==== ITEMS

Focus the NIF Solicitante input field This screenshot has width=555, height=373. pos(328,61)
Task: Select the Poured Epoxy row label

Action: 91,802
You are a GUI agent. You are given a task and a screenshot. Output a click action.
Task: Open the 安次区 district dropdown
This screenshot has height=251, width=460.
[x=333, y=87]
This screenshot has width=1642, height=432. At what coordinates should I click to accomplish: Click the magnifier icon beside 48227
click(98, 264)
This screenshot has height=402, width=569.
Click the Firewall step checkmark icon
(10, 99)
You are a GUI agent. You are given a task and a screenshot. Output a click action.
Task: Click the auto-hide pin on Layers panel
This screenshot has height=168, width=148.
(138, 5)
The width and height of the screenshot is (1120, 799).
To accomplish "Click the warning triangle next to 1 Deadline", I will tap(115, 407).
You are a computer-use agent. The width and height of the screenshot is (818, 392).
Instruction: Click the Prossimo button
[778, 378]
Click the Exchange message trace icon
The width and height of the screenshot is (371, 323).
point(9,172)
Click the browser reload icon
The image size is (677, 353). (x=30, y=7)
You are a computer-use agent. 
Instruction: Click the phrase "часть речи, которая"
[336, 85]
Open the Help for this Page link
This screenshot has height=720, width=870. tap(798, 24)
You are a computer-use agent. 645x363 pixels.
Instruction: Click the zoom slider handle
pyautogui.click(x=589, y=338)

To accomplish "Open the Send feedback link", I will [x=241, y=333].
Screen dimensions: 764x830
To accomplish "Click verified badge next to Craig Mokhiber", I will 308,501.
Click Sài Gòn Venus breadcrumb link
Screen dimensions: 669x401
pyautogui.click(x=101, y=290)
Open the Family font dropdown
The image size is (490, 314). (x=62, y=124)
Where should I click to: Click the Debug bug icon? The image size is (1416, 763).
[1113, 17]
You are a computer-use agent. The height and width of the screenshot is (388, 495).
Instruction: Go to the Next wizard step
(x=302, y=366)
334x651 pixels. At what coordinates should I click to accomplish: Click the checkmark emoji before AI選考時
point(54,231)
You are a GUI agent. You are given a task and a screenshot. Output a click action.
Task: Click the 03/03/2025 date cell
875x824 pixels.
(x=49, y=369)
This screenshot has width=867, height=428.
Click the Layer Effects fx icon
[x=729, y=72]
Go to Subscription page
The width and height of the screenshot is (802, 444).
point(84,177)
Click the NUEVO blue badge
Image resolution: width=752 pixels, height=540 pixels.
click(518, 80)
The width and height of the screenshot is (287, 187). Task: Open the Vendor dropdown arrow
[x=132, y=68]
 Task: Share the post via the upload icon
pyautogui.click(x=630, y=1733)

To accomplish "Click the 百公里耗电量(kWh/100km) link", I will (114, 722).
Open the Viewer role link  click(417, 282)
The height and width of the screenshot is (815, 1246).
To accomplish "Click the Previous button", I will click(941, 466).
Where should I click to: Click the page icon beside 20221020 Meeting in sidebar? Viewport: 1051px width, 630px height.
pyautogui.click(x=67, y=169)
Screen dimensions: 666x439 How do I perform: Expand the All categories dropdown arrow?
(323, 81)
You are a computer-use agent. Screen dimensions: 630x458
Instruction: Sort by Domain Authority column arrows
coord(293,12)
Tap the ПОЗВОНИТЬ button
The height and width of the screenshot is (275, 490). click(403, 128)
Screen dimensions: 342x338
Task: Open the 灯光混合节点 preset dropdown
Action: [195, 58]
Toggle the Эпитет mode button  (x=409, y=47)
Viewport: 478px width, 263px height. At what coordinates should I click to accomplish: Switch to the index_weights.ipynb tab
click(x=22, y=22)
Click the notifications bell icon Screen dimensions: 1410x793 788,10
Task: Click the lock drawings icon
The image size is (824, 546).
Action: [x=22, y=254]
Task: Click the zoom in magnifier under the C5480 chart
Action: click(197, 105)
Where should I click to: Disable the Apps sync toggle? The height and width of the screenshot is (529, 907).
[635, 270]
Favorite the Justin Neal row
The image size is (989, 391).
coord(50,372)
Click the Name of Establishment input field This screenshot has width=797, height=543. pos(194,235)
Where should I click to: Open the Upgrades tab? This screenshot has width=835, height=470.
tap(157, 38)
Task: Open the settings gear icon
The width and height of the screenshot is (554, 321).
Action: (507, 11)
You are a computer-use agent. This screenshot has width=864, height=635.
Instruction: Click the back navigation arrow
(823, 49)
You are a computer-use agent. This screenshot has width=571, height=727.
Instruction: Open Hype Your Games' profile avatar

========

## WHAT YOU HAVE TO DO
Reproduce, word for word, the stretch of the listing above from the line containing "Click the browser reload icon" through the line containing "(x=302, y=366)", including both of those lines.

## COMPLETE RESPONSE
Click the browser reload icon
The image size is (677, 353). (x=30, y=7)
You are a computer-use agent. 
Instruction: Click the phrase "часть речи, которая"
[336, 85]
Open the Help for this Page link
This screenshot has height=720, width=870. tap(798, 24)
You are a computer-use agent. 645x363 pixels.
Instruction: Click the zoom slider handle
pyautogui.click(x=589, y=338)

To accomplish "Open the Send feedback link", I will [x=241, y=333].
Screen dimensions: 764x830
To accomplish "Click verified badge next to Craig Mokhiber", I will 308,501.
Click Sài Gòn Venus breadcrumb link
Screen dimensions: 669x401
pyautogui.click(x=101, y=290)
Open the Family font dropdown
The image size is (490, 314). (x=62, y=124)
Where should I click to: Click the Debug bug icon? The image size is (1416, 763).
[1113, 17]
You are a computer-use agent. The height and width of the screenshot is (388, 495).
Instruction: Go to the Next wizard step
(x=302, y=366)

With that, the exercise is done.